In the study, published on December 14, 2022, in Scientists progress, researchers found that a particularly harmful chemically altered form of an inflammatory immune protein called complement C3 was present at much higher levels in the brains of women who died from the disease, compared to men who died from the disease. disease. They also showed that estrogen – the production of which decreases during menopause – normally protects against the creation of this form of C3 complement.
“Our new findings suggest that chemical modification of a component of the complement system helps drive Alzheimer’s disease and may explain, at least in part, why the disease primarily affects women,” says the lead author. study, Stuart Lipton, MD, PhD, professor and Step Family Foundation Endowed Chair in the Department of Molecular Medicine at Scripps Research and a clinical neurologist in La Jolla, California.
The study was a collaboration with a team led by Steven Tannenbaum, PhD, post-tenure Underwood-Prescott Professor of Biological Engineering, Chemistry and Toxicology at MIT.
Alzheimer’s disease, the most common form of dementia that occurs with aging, currently affects approximately six million people in the United States alone. It is always fatal, usually within a decade of its onset, and there are no approved treatments that can halt the disease process, let alone reverse it. The lack of treatment reflects the fact that scientists have never fully understood how Alzheimer’s disease develops. Scientists also don’t know why women account for nearly two-thirds of cases.

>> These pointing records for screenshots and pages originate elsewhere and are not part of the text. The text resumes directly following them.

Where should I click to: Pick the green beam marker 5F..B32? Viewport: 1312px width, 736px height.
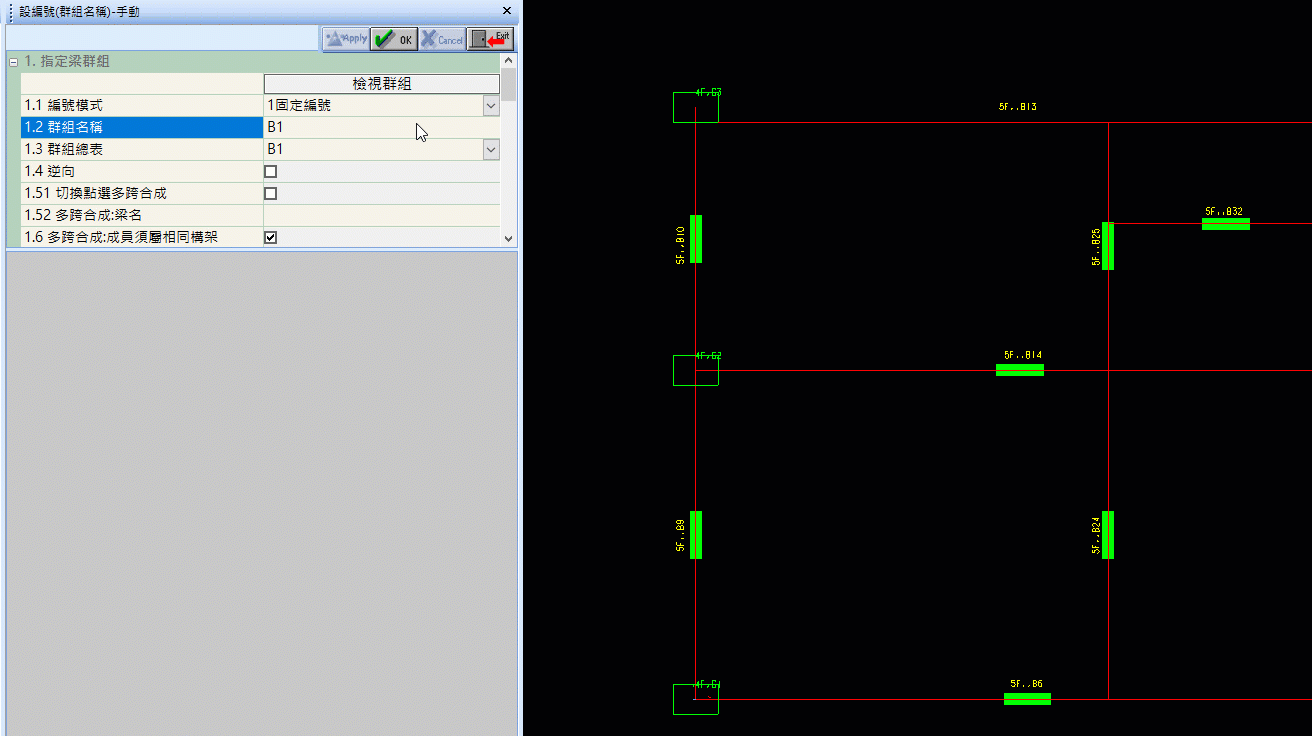coord(1225,224)

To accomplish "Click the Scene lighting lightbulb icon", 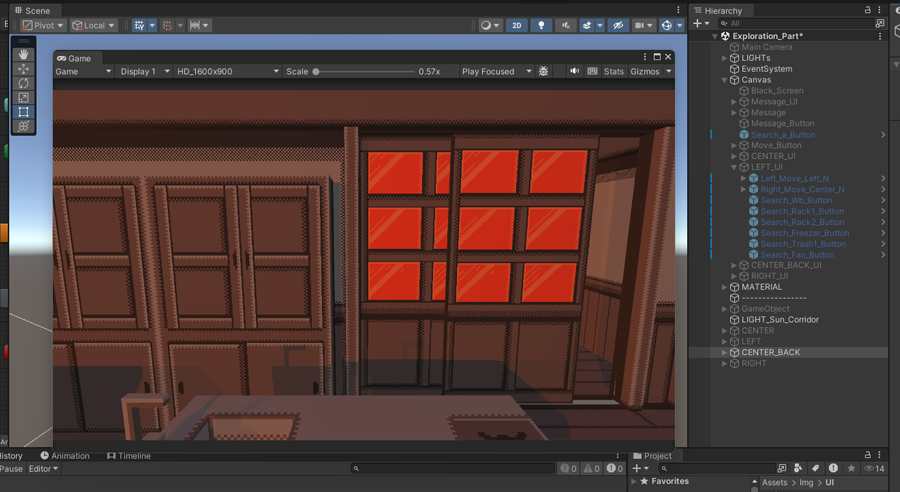I will coord(541,25).
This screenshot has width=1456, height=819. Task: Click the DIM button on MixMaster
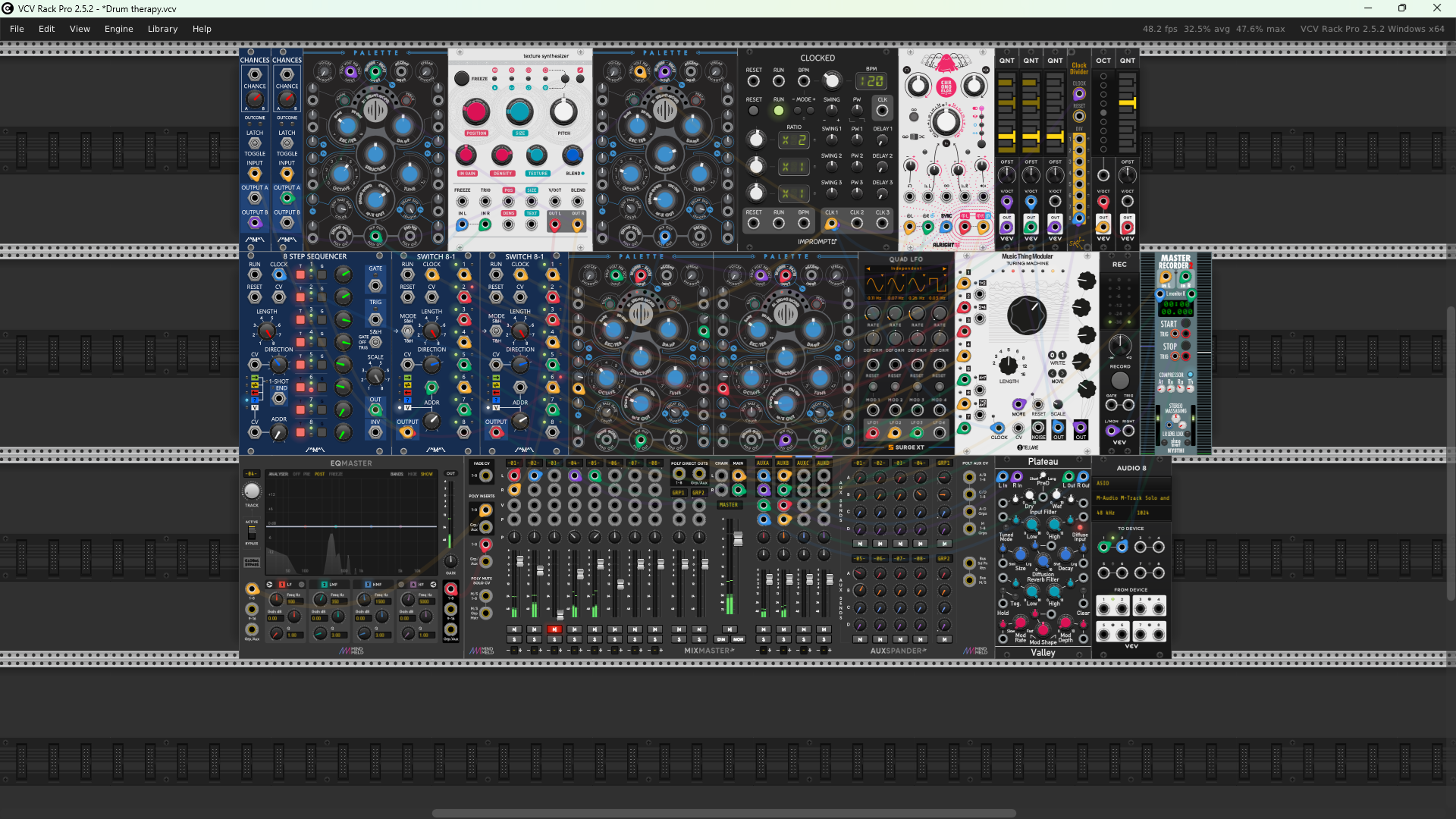721,639
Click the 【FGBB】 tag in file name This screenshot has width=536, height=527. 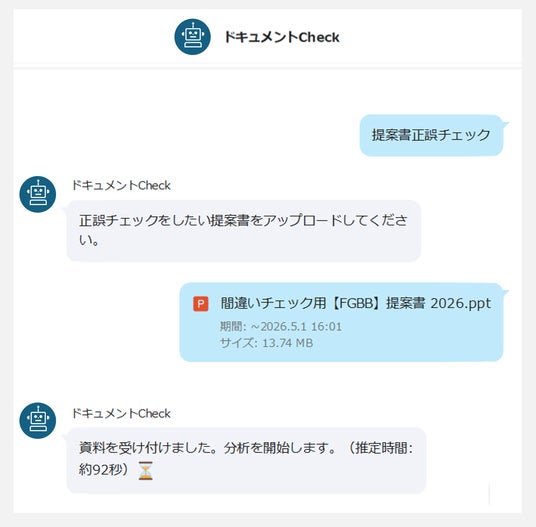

Lipton’s lab studies the biochemical and molecular events that may underlie neurodegenerative diseases, including the chemical reaction that forms an altered type of C3 complement – a process called protein S-nitrosylation. Lipton and his colleagues previously discovered this chemical reaction, which occurs when a molecule bound to nitric oxide (NO) binds tightly to a sulfur (S) atom on a particular amino acid building block of proteins. to form a modified “SNO protein”. “Modifications of proteins by small groups of atoms such as NO are common in cells and usually turn on or off the functions of a target protein. For technical reasons, S-nitrosylation has been more difficult to study than other protein modifications, but Lipton suspects that the “SNO storms” of these proteins could be a key contributor to Alzheimer’s disease and other diseases. other neurodegenerative disorders.
For the new study, the researchers used novel S-nitrosylation detection methods to quantify altered proteins in 40 postmortem human brains. Half of the brains came from people who died of Alzheimer’s disease, and the other half came from people who didn’t – and each group was split equally between men and women.
In these brains, the scientists found 1,449 different proteins that had been S-nitrosylated. Among the most frequently modified proteins, several have already been linked to Alzheimer’s disease, including complement C3. Strikingly, levels of S-nitrosyl C3 (SNO-C3) were more than six times higher in the brains of women with Alzheimer’s than in the brains of men with Alzheimer’s.
The complement system is an evolutionarily older part of the human immune system. It is made up of a family of proteins, including C3, that can activate each other to cause inflammation in what is called the “complement cascade”. Scientists have known for more than 30 years that Alzheimer’s brains have higher levels of complement proteins and other markers of inflammation, compared to neurologically normal brains. More recent research has specifically shown that complement proteins can trigger brain immune cells called microglia to destroy synapses – the connection points through which neurons send signals to each other. Many researchers now suspect that this mechanism of synapse destruction underlies at least part of the Alzheimer’s disease process, and loss of synapses has been shown to be a significant correlate of cognitive decline in the brain of the Alzheimer’s disease.
Why would SNO-C3 be more frequent in the brains of women with Alzheimer’s disease? There has long been evidence that estrogen, a female hormone, may have protective effects on the brain under certain conditions. thus, the researchers hypothesized that estrogen specifically protects the female brain from C3 S nitrosylation – and this protection is lost when estrogen levels drop sharply with menopause. Experiments with cultured human brain cells supported this hypothesis, revealing that SNO-C3 increases as estrogen (β-estradiol) levels decrease, due to activation of an enzyme that makes NO in the cells. brain cells. This increase in SNO-C3 activates microglial destruction of synapses.
“Why women are more susceptible to Alzheimer’s disease has long been a mystery, but I believe our findings represent an important piece of the puzzle that mechanistically explains women’s increased vulnerability as they age,” said Lipton.
He and his colleagues now hope to conduct further experiments with denitrosylation compounds – which suppress the SNO modification – to see if they can reduce pathology in animal models of Alzheimer’s disease and possibly in humans.